8. The method of claim 1 wherein said at least one high boiling flurocarbon compound comprises at least one hydrofluorocarbon compound having from about 2 to about 5 carbon atoms.

9. The method of claim 1 wherein said at least one high boiling flurocarbon compound comprises HFC-365mfc.

10. The method of claim 9 wherein said at least one high boiling flurocarbon compound consists essentially of HFC-365mfc.

11. The method of claim 1 wherein said blowing agent comprises HFC-365mfc and HFC-245fa.

12. The method of claim 1 wherein said blowing agent consists essentially of HFC-365mfc and HFC-245fa.

13. The method of claim 1 wherein said blowing agent comprises HFC-365 and pentfluoropropane.

14. The method of claim 1 wherein said at least one high boiling flurocarbon compound comprises at least one hydrofluorocarbon compound having from about 2 to about 5 carbon atoms.

15. A closed cell foam made in accordance with the method of claim 1.

16. The closed cell foam of claim 15 having a k-factor of less than about 0.160.

17. The closed cell foam of claim 15 having a k-factor of less than about 0.153.

18. The closed cell foam of claim 15 comprising a rigid foam.

19. A method of producing a foam comprising the steps of:

(a) providing a foamable reaction mixture comprising a polyisocyanate, a polyol, and catalyst, said mixture having an initial reaction temperature of no less than about 70° F.; and

(b) introducing to the reaction mixture HFC-365mfc at a temperature of no greater than about 65° F.; and

(c) forming a rigid foam having a k-factor of less than about 0.160 from said reaction mixture after said introducing step (b).
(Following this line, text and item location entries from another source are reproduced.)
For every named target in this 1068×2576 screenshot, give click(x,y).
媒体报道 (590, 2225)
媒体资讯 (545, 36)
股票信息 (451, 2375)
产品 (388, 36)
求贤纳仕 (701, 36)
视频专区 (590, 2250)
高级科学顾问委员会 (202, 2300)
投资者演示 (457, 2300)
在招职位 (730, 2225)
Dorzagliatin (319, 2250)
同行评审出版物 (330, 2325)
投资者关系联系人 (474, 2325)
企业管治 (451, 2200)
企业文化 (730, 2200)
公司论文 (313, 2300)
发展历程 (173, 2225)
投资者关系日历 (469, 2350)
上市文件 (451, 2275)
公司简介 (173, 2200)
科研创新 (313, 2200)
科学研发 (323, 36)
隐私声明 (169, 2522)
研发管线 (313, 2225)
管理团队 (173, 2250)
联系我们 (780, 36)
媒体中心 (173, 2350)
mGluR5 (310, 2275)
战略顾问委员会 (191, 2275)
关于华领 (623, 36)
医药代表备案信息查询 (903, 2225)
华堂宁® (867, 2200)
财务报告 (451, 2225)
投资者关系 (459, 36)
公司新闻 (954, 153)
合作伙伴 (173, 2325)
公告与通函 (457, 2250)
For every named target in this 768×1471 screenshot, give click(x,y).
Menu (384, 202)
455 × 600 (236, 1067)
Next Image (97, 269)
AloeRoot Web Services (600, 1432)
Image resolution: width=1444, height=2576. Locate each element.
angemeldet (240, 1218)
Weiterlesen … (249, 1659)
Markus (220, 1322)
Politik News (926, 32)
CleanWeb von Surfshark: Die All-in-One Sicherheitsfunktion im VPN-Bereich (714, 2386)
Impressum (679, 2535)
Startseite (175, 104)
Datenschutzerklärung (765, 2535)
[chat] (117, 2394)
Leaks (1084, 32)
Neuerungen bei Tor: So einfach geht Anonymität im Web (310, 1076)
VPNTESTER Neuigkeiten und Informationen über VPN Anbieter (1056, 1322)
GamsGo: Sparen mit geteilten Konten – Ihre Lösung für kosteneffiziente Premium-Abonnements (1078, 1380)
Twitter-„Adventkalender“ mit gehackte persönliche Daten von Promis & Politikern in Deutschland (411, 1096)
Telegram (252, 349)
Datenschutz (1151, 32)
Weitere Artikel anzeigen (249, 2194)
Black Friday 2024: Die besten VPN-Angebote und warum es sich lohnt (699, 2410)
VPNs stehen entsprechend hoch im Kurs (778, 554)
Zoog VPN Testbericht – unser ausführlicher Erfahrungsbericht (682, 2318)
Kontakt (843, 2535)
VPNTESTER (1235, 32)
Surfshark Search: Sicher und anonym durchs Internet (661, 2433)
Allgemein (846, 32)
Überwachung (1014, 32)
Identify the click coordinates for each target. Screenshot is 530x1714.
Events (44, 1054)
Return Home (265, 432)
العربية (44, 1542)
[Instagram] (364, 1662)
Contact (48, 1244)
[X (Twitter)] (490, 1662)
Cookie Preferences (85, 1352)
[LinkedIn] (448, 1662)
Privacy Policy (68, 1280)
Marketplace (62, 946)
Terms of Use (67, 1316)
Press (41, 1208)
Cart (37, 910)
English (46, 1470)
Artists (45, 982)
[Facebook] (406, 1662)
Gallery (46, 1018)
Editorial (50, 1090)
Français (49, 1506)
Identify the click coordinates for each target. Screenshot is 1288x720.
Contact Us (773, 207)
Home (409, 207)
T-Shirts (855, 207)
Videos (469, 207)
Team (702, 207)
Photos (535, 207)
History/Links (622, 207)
20. The method of claim 19 wherein said introducing step (b) comprises introducing a blowing agent containing said HFC-365mfc to said reaction mixture.

21. The method of claim 21 wherein said blowing agent further comprises pentfluorpropane.

22. A method of producing a foam comprising the steps of:

(a) providing a foamable reaction mixture; and

(b) introducing to the reaction mixture a blowing agent at a temperature of not greater than about 76° F.; and

(c) forming a rigid foam having a k-factor of less than about 0.160 from said reaction mixture after said introducing step (b).